The other notion is that the Pope simply doesn`t like Cardinal Glemp very much.

”They`re in communication all the time,” the source said. ”Glemp comes to Rome more often than most other cardinals do.”

That does not mean, however, that the Polish primate can depend on the pontiff`s influence to accomplish all that he would like to do.

Cardinal Glemp and the Polish leader, Gen. Wojciech Jaruzelski, have held nine face-to-face meetings. Government officials give the impression that when the two men get together, it`s a time for political hardball.
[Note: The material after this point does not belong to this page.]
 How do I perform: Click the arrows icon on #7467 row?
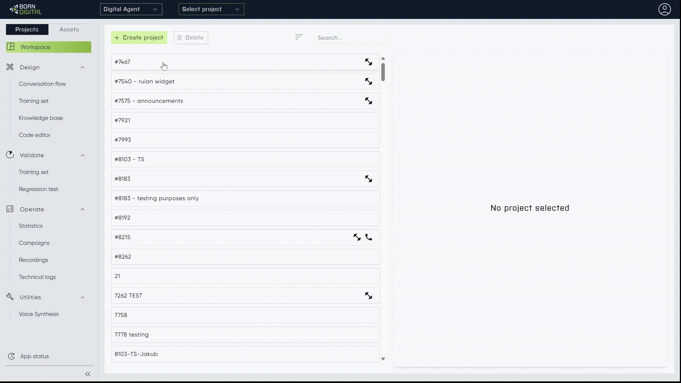pos(369,62)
”Nobody else is permitted in the room,” said Adam Lopatka, minister of religious affairs. ”The situation is that the general knows he is the leader of the (Communist) party, and he knows that the cardinal is the leader of the church. These are very tough discussions, but they`re open, frank and civilized.

”The primate respects the general`s intellectual qualities. The general says more or less the same thing about the primate. They retain their own opinions and they don`t often issue a joint statement. The talks are useful.” It is, however, an uneasy church-state relationship, one that Cardinal Glemp cannot control entirely–even when it comes to his own pronouncements.

A book he prepared two years ago, ”Social Teachings,” was antagonistic to the Polish communist bureaucracy government, sources said, and fewer than 1,000 copies were permitted to be published.

Cardinal Glemp and his assistants are trying to negotiate several issues that preoccupy church-state concerns, with no clear indication that any of them can be resolved.

The most immediate and possibly explosive one is the question of whether the Pope will be allowed to visit Gdansk, the Baltic birthplace of the Solidarity movement. The government refuses to speculate on the outcome of formal negotiations this fall on the Pope`s formal schedule.

Another issue is the government`s continuing refusal to grant legal status to the church. This means, among other things, that degrees granted by major Catholic seminaries in Krakow and Lublin are not recognized as valid.

A third issue is the collapse early this month of a church-supported plan to organize a campaign to bring in millions of dollars of Western aid for poor private farmers. The episcopate said it was abandoning the plan because the government, for more than a year, had stalled talks about it.

The church has come out flatly against a government plan to establish Marxist-oriented ”religious” classes that, it thinks, are aimed at diluting the Catholic faith of young Poles.

Cardinal Glemp and the church`s organization of bishops also have assailed new state laws that allow abortion and the distribution of birth-control devices, but there is no indication that the government will drop the law.